- Otworzymy bramy (naszego kraju - red.) i wyślemy w waszą stronę 3,6 mln uchodźców - powiedział Erdogan przemawiając do parlamentarzystów rządzącej Turcją Partii Sprawiedliwości i Rozwoju. Prezydent Turcji zapowiedział, że zrobi tak, jeśli państwa Europy określą inwazję Turcji na północną Syrię mianem okupacji.
Erdogan powoływał się też na artykuł 5 Traktatu Północnoatlantyckiego, który nakazuje krajom Sojuszu wsparcie zaatakowanego członka NATO (Turcja jest członkiem Sojuszu).
Mówiąc o działaniach Turcji w Syrii prezydent Turcji stwierdził, że celem operacji Źródło Pokoju jest zapewnienie, że Syryjczycy, którzy uciekli z kraju przed wojną, będą mogli bezpiecznie wrócić do swojej ojczyzny.

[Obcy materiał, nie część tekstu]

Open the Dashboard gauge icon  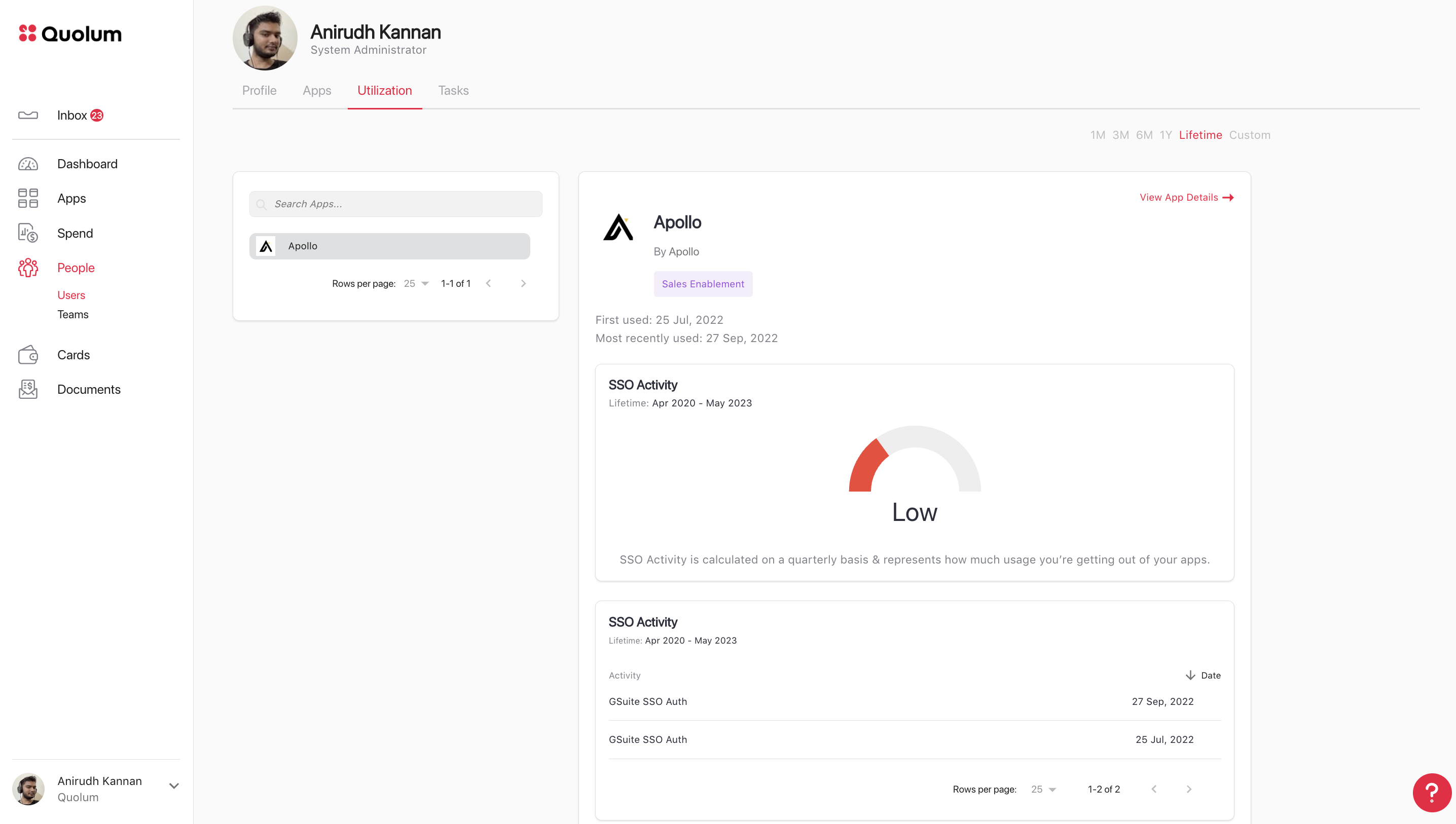28,164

W niedzielę Biały Dom poinformował o wycofaniu żołnierzy USA z terenów, które miały być celem ofensywy sił tureckich, a które zajmowane są przez Syryjskie Siły Demokratyczne (SDF), sojuszników USA w walce z Daesh.

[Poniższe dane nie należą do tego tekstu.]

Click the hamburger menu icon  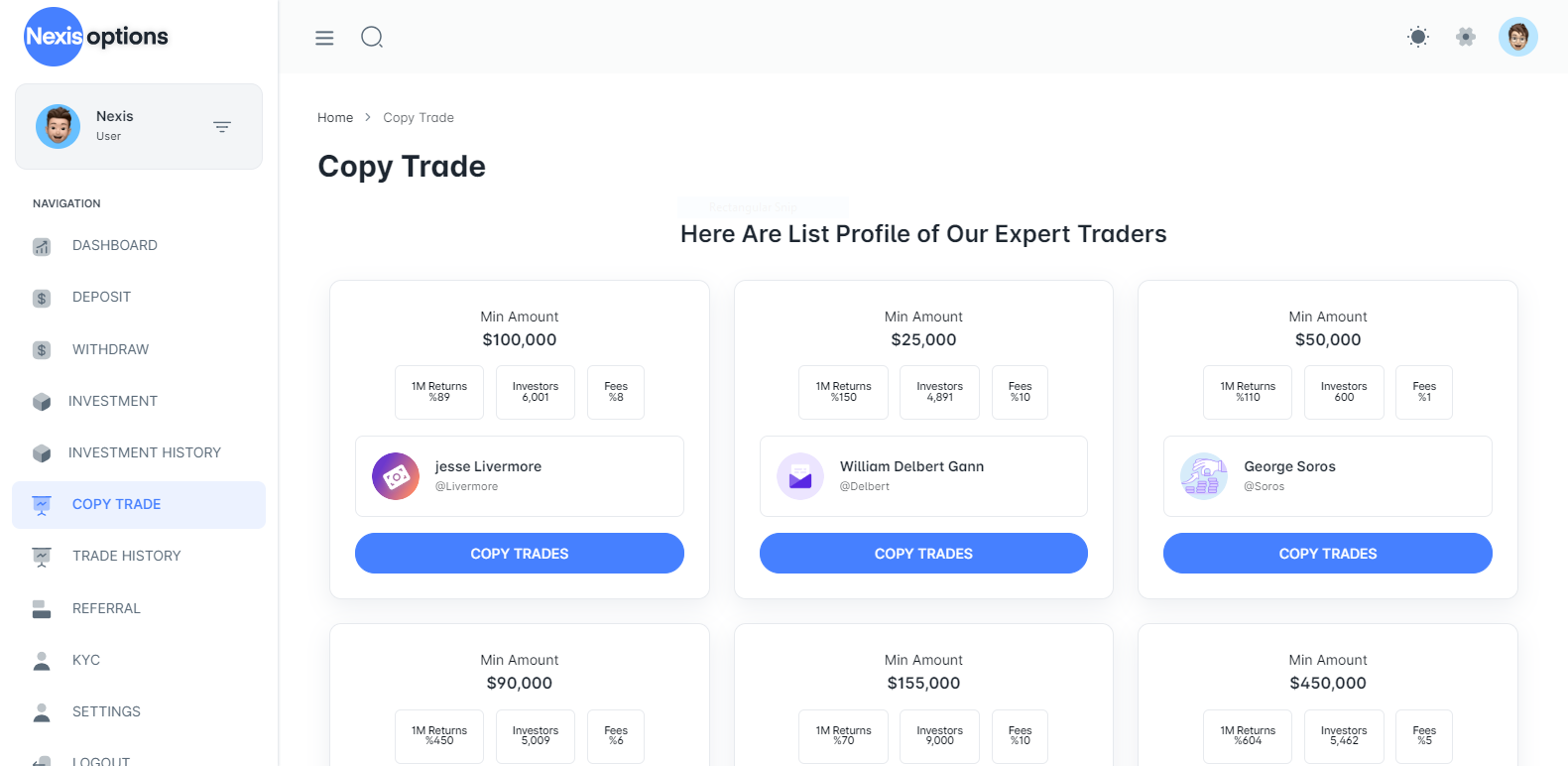324,38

Turcy rozpoczętą w środę ofensywę uzasadniają koniecznością stworzenia strefy bezpieczeństwa na turecko-syryjskim pograniczu. Celem ofensywy są właśnie jednostki SDF - są one tworzone głównie przez kurdyjskie Powszechne Jednostki Ochrony (YPG), które według Turcji stanowią przedłużenie zdelegalizowanej przez Ankarę i uznanej za organizację terrorystyczną Partii Pracujących Kurdystanu. Kurdowie z SDF decyzję USA o wycofaniu żołnierzy z pogranicza określili mianem "ciosu w plecy".